Child rapist Robert Burrett was arrested after a disabled schoolgirl made a comment to a parent that rang alarm bells.
A major police investigation was launched in March last year with detectives pulling together a list of children from at least three schools that had contact with Burrett in Christchurch.
One of those schools, which cannot be named for legal reasons, says it has been kept “in the dark” since supplying detectives with information and is unsure whether any of its pupils are victims.
“They have had parents disclose the possibility that their children might have been involved,” lawyer Grant Cameron said.
“They are not in a position to respond because they have not been educated on this by the police or the Ministry of Education or any other relevant party.”
The white monster, 64, last month admitted 21 charges, including the rape sodomy, forced oral sex and indecent assault of a dozen girls, aged five to 12.
He is scheduled for sentencing on April 12.
The white pedophile began working as a caretaker for a school in Christchurch in 2013 and drove a taxi-bus that took disabled children to and from at least two others.
It is understood a disabled victim who rode on the taxi-bus said something to a parent that raised alarm bells. The diabolical white child rapist was arrested soon after.
Cameron said a school he was advising raised issues with the ministry several years ago, which included allegations about an unrelated incident of a sexual nature involving another driver. A complaint was lodged with police, but the driver was never prosecuted, he said.
“Had [the issues] been acted upon, it might have assisted in preventing these incidents.”
The school had at least 12 pupils who had contact with the monster in his capacity as a driver, Cameron said.
It wanted to explore measures to prevent similar incidents, he said.
The Ministry of Education’s head of sector enablement, Katrina Casey, said it had been in daily contact with schools “involved in this case”, offering support to those affected.
“We have never been able to provide support directly to specific children because we have no legal right to know who these children are.
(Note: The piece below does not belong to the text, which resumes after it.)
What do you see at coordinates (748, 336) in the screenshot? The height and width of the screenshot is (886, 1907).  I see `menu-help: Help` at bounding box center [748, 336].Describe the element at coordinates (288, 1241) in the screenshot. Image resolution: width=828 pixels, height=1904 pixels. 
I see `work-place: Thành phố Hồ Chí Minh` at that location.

Neither, therefore, were we ever in a position to talk to the schools about specific needs of any of the victims.”
Casey said the ministry was “stepping up” monitoring in vehicles used to transport students with disabilities, which included the installation of security cameras.
If schools wished to provide escorts in taxi-buses, the ministry was “open to accommodating that”, she said.
“We will provide room in a vehicle, and meet the additional costs our provider incurs in having the escort on board.”
Casey said the ministry was checking its records in relation to the unrelated incident raised by Cameron.
Police have declined to comment until after sentencing.